Creative FM
- England;
- Broadcast area: Huddersfield, UK (restricted service licence) Worldwide (webcast)
- Frequency: 107.1 MHz

Programming
- Format: Music radio

Ownership
- Owner: Beaumont Street Studios

History
- First air date: 14 June 2004

Links
- Website: www.creativefm.net

= Beaumont Street Studios =

English nonprofit community music centre and radio station

Beaumont Street Studios (BSS) was an English nonprofit community music centre and radio station. Founded in 1985 by the Huddersfield West Indian Association, it closed in 2010.

==History==
Beaumont Street Studios was established by the nonprofit organisation Huddersfield West Indian Association in 1985. The organisation was inspired by the black neighborhood's social issues and unemployment. Beaumont Street Studios received funding from the New Deal, New Labour initiatives that aimed to help the unemployed find work. During their 1999–2000 budget year, Beaumont Street Studios had revenue of roughly half a million pounds.

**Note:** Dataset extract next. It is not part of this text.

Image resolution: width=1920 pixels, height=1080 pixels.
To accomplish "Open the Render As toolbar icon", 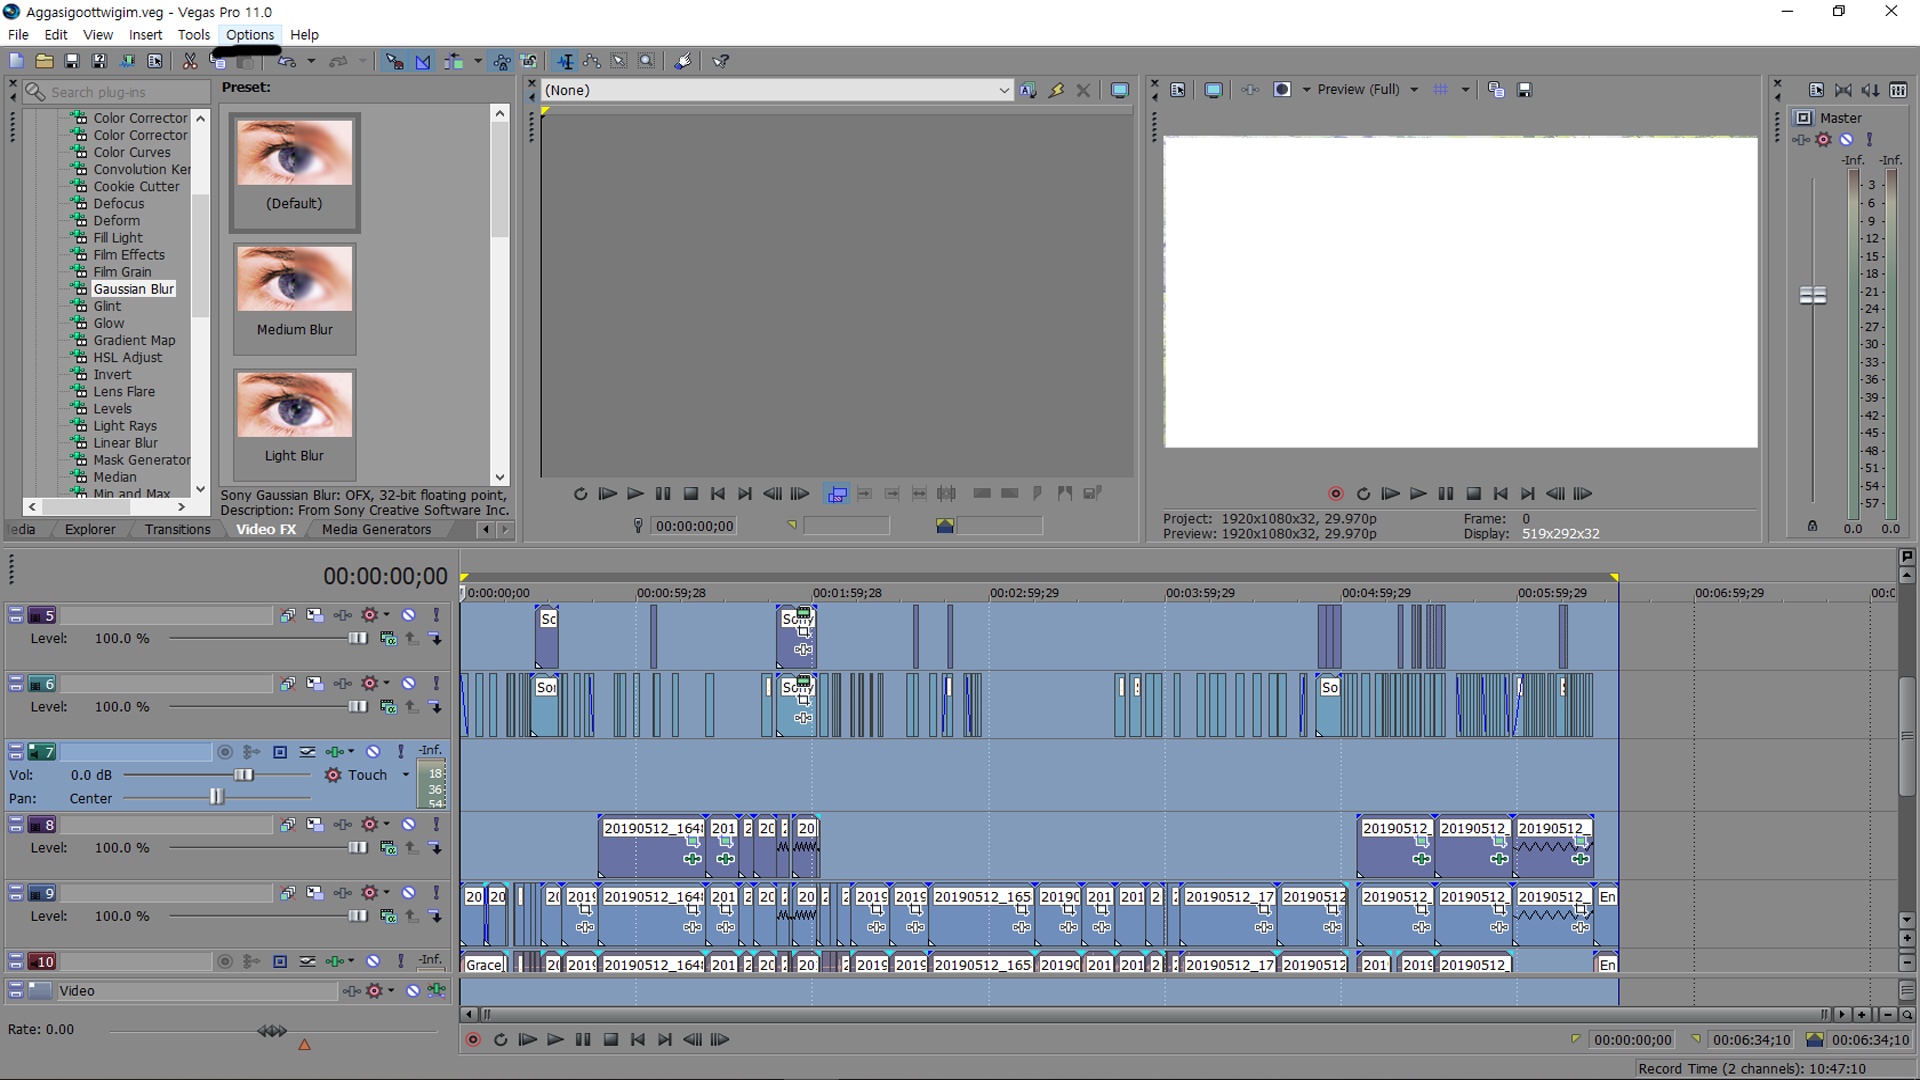I will pyautogui.click(x=127, y=61).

At its inception, Beaumont Street Studios had an eight-track recording facility on Beaumont Street at Hudawi Centre. In 1993, Hudawi Centre was destroyed in a fire. The prior year, they had started building a 24-track studio nearby, which they started using after the fire. It later moved to St Peter's Chambers. Its recording studios were used by the bands Chumbawamba, Embrace, Four Day Hombre, The Mission, Shed Seven, The Sisters of Mercy, and Terrorvision.

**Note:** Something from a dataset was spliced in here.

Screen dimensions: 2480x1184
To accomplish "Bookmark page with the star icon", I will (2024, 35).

The organisation closed in 2010 and was liquidated through the sale of musical accessories like as mixing consoles and laptops. It had a remaining debt of £112,000.

==Creative FM==

Creative FM was a community radio station based at Beaumont Street Studios in Huddersfield, England. The broadcasting frequency is 107.1 FM. In addition to broadcasting in English, the station also had broadcasts in Punjabi, Hindi, Gujarati, and Urdu.

Creative FM began broadcasting on 14 June 2004. The station broadcast under a restricted service licence. On 11 July 2004, Creative FM started broadcasting every day of the week 24 hours a day.